=== SELECTED EXCERPT ===

Since I don't see anything substantial new in this email and you did not
respond to Jul 19
thread refuting your largely same arguments (especially your #1 seems
simply incorrect, CSNP will _never_ detect CSUM collision if seqnr is the
same as Tony Li pointed out and hence the whole argument 'it's unreliable
with this but is was reliable before' is a fallacy, especially once you do
some probabilities math). Hence I allow myself to ignore this thread.  As a
mildly acerbic note, _enormous_ amount of data is being sync'ed using
Merkle trees in things like Dynamo DB that is holding up most of amazon.

As to #2 and #3 it is up to the implementation to use such strategies and
they don't need standardization though AFAIS a section of 'further
considerations' could include such advice albeit I doubt its value, e.g.
bringing up an adjacency with a huge database (where this spec is aiming
at) where 99% of the database is already the same (flap) can massively
benefit the scenario.

thanks

-- tony

On Mon, Oct 6, 2025 at 6:15 AM Les Ginsberg (ginsberg) <ginsberg=
[email protected]> wrote:

> At a high level, this is the way I am viewing this draft.
>
>
>
> IS-IS has 100% reliable flooding defined in the base specification.
>
> As scale requirements increase, there has been an interest in optimizing
> flooding. See:
>
>
>
> https://datatracker.ietf.org/doc/rfc9667/
>
> https://datatracker.ietf.org/doc/draft-ietf-lsr-isis-flood-reduction-arch/
>
>
>
> Flooding optimizations introduce the possibility that the reliability of
> flooding may be compromised. Therefore, the use of CSNPs is of interest as
> this can restore the
>
> 100% reliable flooding guarantee while allowing flooding optimizations to
> be deployed. However, at scale, the size of a complete set of CSNPs can
> become large, so there is interest in finding a way to reduce the cost of
> using CSNPs.
>
>
>
> This draft is a proposal which can significantly reduce the number and
> size of PDUs required to convey a summary of the state of the LSPDB (which
> is what CSNPs do today). However, it does not provide a guarantee that all
> LSPDB
>
> inconsistencies will be detected.
>
>
>
> I do not believe we are (or should be) in the business of defining
> solutions which work "most of the time".
>
>
>
> I cannot support this proposal.
>
>
>
> Below are specific issues I see in the proposed solution. But my
> objections are fundamentally about not being able to provide 100%
> reliability. Addressing the issues below will not alter my opinion unless
> it also provides 100% reliability.
>
>
>
>
>
> Issue #1: Unreliability
>
>
>
> The draft proposes to use a simple hash to summarize the state of a range
>
> of LSPs. The possibility of "hash collision" is not insignificant. When it
>
> occurs it will be undetectable - which compromises the reliability of the
>
> Update process.

=== COLLECTED MATERIAL ===

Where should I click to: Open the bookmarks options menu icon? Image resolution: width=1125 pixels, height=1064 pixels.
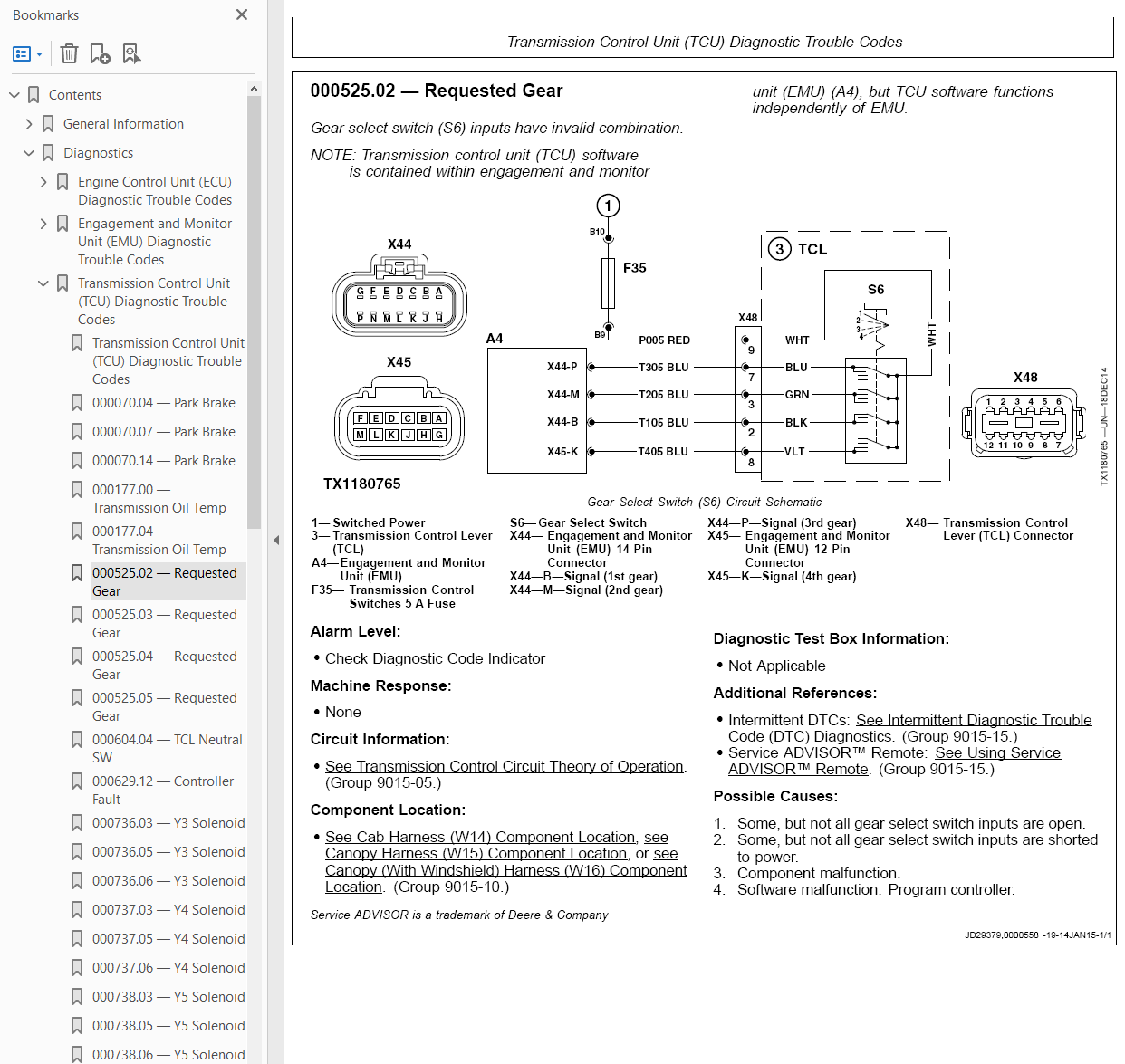[x=27, y=54]
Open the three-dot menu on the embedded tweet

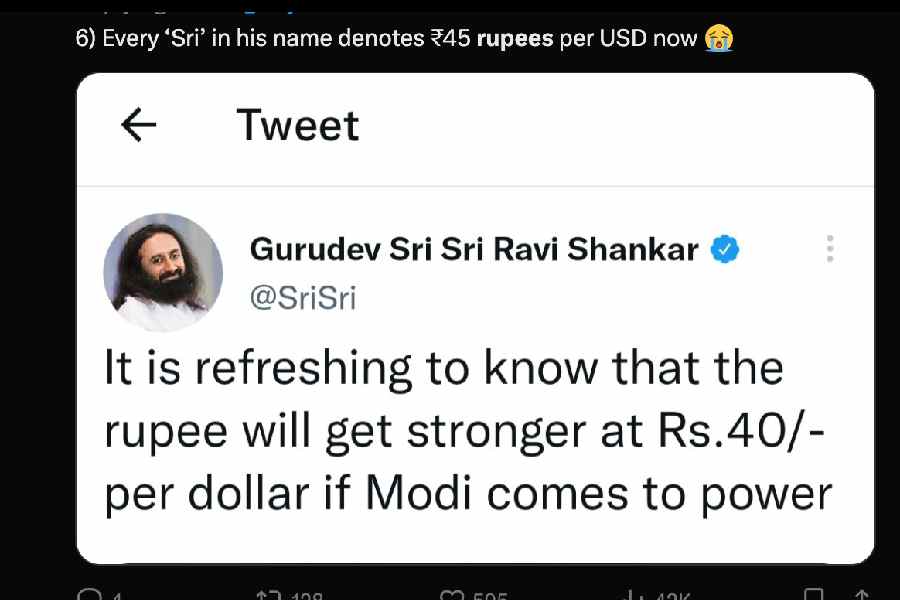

===

▸ DIRECTIONS
(a) From the IS-IS flooding email thread above the data, copy word for word the part that opens with the words containing "bringing up an" and closes with "viewing this draft.".
(b) Pick up the IS-IS flooding email thread right after its last sentence and keep writing it.

▸ ANSWERS
(a)
bringing up an adjacency with a huge database (where this spec is aiming
at) where 99% of the database is already the same (flap) can massively
benefit the scenario.

thanks

-- tony

On Mon, Oct 6, 2025 at 6:15 AM Les Ginsberg (ginsberg) <ginsberg=
[email protected]> wrote:

> At a high level, this is the way I am viewing this draft.

(b)
>
>
>
> It has been mentioned that even the existing PDU checksum mechanism used
> by IS-IS
>
> (fletcher) can produce collisions - which is true. But in such a case, the
> raw
>
> data is still present in the PDU and can be used to detect LSPDB
> inconsistencies
>
> even in the presence of a checksum collision. In the HSNP proposal, because
>
> only a summary of the data is present it is not possible to detect or
> recover from a hash collision.
>
>
>
> Issue #2: Solution becomes less useful in the presence of LSPDB Differences
>
>
>
> The choice of system ID ranges to advertise in the HSNP is optimized for
>
> cases where the neighbors LSPDBs are mostly in sync. In the case of an
>
> established adjacency, this is likely to be true. But in the case of
> adjacency
>
> bringup this is less likely.
>
>
>
> If one neighbor has LSPs from nodes A, B, C and the other neighbor has not
> yet
>
> received any LSPs from B, then the choice of a system ID range greater
> than 1
>
> is likely to trigger a hash mismatch and result in either flooding of
>
> LSPs from all nodes unnecessarily or require reversion to traditional
> CSNPs.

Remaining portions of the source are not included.